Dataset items
□ □ □ □ □
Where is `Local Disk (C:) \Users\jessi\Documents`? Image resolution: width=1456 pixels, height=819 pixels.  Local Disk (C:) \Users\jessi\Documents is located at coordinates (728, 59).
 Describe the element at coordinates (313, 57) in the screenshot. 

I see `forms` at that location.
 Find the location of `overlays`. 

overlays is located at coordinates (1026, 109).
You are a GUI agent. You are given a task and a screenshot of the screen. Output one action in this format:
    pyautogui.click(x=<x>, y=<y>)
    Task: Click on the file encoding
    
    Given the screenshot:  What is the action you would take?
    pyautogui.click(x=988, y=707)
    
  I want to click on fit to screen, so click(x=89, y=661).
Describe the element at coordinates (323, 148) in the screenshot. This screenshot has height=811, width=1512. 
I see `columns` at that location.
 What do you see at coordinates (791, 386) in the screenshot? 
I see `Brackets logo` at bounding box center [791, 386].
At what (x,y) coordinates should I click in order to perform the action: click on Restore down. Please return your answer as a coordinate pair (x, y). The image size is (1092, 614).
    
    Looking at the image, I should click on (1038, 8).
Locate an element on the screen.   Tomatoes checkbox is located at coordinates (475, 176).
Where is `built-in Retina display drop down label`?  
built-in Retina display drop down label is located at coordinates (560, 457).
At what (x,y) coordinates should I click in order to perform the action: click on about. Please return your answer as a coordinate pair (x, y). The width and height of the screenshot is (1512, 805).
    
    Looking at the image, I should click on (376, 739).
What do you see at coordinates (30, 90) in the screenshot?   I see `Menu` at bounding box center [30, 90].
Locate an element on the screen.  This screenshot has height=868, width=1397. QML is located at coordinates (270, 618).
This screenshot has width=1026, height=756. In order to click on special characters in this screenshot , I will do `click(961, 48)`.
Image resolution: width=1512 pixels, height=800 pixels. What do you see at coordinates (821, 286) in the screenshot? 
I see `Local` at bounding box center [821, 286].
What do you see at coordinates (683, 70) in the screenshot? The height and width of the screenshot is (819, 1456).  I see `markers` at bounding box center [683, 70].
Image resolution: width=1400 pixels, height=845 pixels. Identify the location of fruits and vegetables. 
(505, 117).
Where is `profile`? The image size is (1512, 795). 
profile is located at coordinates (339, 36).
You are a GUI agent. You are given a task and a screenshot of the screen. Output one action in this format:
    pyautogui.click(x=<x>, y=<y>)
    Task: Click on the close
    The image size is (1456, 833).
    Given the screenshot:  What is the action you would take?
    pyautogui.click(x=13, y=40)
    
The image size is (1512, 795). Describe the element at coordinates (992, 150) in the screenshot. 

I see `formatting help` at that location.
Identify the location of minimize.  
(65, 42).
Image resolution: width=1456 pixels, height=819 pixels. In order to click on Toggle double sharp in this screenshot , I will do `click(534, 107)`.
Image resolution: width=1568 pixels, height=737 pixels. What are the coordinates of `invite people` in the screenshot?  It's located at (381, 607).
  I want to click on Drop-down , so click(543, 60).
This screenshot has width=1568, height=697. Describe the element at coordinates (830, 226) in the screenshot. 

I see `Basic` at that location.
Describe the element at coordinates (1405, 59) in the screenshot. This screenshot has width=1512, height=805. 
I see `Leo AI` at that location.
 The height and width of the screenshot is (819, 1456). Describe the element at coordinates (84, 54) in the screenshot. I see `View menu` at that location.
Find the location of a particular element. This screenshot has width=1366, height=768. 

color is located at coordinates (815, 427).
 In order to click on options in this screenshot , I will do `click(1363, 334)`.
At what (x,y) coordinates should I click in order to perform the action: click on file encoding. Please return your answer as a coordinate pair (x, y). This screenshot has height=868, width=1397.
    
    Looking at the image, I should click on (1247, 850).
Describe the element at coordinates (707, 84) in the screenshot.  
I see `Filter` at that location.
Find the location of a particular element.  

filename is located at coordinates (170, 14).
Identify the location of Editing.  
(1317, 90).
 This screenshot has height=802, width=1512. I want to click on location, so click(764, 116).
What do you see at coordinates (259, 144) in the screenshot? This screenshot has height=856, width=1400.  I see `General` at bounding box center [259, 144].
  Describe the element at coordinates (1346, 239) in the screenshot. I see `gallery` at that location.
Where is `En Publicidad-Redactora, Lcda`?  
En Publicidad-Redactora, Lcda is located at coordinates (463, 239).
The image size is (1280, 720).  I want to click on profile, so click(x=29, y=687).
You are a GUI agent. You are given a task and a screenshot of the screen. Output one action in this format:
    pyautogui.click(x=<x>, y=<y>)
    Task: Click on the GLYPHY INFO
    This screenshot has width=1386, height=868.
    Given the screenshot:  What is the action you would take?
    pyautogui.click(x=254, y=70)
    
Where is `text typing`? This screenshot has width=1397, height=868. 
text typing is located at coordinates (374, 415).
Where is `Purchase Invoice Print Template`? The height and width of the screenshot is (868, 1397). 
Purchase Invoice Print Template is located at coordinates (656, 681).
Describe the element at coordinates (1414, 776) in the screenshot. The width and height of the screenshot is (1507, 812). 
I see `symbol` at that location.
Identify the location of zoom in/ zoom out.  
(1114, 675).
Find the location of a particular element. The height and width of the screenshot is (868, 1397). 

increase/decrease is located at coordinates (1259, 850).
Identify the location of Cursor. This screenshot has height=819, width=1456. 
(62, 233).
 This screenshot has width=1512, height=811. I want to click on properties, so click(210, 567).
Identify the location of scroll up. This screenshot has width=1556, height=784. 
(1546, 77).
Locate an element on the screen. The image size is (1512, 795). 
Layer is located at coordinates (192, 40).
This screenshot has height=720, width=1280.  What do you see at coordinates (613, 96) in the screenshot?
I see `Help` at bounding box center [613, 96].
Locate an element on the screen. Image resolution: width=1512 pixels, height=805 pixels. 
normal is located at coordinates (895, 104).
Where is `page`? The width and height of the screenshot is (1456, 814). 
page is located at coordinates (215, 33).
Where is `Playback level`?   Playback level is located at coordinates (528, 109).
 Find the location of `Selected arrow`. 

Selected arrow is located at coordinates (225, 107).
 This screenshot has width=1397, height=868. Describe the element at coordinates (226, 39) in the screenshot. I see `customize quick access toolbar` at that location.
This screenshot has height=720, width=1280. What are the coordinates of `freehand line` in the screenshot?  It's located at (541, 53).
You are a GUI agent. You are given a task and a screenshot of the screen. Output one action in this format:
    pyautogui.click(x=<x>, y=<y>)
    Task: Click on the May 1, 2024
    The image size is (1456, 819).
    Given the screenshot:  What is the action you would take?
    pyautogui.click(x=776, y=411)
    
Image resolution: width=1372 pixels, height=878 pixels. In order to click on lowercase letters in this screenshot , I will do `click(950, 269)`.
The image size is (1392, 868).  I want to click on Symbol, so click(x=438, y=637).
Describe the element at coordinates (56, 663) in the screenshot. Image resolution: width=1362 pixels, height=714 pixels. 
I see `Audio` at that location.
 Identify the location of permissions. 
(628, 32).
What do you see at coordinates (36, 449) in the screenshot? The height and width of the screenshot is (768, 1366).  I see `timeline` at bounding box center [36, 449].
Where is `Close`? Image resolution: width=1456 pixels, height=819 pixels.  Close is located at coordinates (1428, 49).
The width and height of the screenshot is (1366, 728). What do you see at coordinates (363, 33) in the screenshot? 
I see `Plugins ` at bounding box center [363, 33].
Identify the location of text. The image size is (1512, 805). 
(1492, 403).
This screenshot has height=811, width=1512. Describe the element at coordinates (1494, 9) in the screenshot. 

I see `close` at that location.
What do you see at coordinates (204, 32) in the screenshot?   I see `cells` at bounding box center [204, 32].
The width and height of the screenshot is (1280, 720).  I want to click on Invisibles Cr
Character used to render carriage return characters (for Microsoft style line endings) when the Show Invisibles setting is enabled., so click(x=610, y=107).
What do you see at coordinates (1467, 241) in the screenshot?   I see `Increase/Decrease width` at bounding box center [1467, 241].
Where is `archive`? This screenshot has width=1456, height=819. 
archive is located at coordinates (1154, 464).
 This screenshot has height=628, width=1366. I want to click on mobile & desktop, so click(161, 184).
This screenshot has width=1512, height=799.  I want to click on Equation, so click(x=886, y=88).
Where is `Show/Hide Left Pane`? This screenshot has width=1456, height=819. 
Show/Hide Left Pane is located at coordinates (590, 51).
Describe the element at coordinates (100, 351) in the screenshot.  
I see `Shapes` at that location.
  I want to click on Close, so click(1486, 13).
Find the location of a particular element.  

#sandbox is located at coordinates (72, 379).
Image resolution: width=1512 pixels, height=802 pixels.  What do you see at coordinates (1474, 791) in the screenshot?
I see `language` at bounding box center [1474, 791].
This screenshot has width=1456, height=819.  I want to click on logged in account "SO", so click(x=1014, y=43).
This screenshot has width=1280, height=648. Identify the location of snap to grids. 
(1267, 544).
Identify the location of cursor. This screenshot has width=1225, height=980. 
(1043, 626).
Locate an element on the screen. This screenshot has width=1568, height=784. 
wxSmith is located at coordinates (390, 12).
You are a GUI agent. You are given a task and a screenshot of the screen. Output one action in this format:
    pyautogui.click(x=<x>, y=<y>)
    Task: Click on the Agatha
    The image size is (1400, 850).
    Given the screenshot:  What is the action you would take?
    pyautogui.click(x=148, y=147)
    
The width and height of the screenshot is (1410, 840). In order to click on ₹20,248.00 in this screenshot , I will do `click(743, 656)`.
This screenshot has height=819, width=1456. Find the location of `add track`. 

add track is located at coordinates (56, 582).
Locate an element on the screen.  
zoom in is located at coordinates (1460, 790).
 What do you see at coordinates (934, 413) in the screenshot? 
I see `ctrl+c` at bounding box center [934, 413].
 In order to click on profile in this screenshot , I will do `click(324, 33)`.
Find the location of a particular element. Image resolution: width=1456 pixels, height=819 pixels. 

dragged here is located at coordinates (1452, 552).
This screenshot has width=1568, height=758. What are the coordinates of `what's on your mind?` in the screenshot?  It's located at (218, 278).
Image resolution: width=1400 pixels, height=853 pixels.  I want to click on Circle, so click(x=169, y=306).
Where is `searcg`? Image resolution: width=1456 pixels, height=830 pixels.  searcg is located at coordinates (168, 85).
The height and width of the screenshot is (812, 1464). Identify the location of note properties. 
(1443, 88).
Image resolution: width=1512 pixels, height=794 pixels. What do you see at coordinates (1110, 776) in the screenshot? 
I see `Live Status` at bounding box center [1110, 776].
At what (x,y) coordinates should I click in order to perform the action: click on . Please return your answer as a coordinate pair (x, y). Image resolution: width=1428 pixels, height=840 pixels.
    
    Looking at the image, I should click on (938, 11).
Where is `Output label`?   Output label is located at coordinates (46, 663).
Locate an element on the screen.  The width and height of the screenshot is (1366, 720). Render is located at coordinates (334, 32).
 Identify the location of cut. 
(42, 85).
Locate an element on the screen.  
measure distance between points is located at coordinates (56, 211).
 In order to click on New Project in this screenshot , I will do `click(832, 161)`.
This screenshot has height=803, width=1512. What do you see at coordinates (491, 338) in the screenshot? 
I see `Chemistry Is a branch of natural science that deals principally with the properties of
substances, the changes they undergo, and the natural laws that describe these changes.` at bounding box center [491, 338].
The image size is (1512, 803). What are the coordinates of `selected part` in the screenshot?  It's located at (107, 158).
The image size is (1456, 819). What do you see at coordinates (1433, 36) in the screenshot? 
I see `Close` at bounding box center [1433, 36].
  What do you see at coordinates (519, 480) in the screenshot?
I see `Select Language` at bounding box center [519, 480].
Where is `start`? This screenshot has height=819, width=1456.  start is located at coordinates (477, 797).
□ □ □ □ □
Reproduce the entries above word for word, copying everything from the line containing "coordinates (1428, 49)." down to the line containing "What do you see at coordinates (204, 32)", with both of those lines included.

#### Final result:
Where is `Close`? Image resolution: width=1456 pixels, height=819 pixels.  Close is located at coordinates (1428, 49).
The width and height of the screenshot is (1366, 728). What do you see at coordinates (363, 33) in the screenshot? 
I see `Plugins ` at bounding box center [363, 33].
Identify the location of text. The image size is (1512, 805). 
(1492, 403).
This screenshot has height=811, width=1512. Describe the element at coordinates (1494, 9) in the screenshot. 

I see `close` at that location.
What do you see at coordinates (204, 32) in the screenshot?   I see `cells` at bounding box center [204, 32].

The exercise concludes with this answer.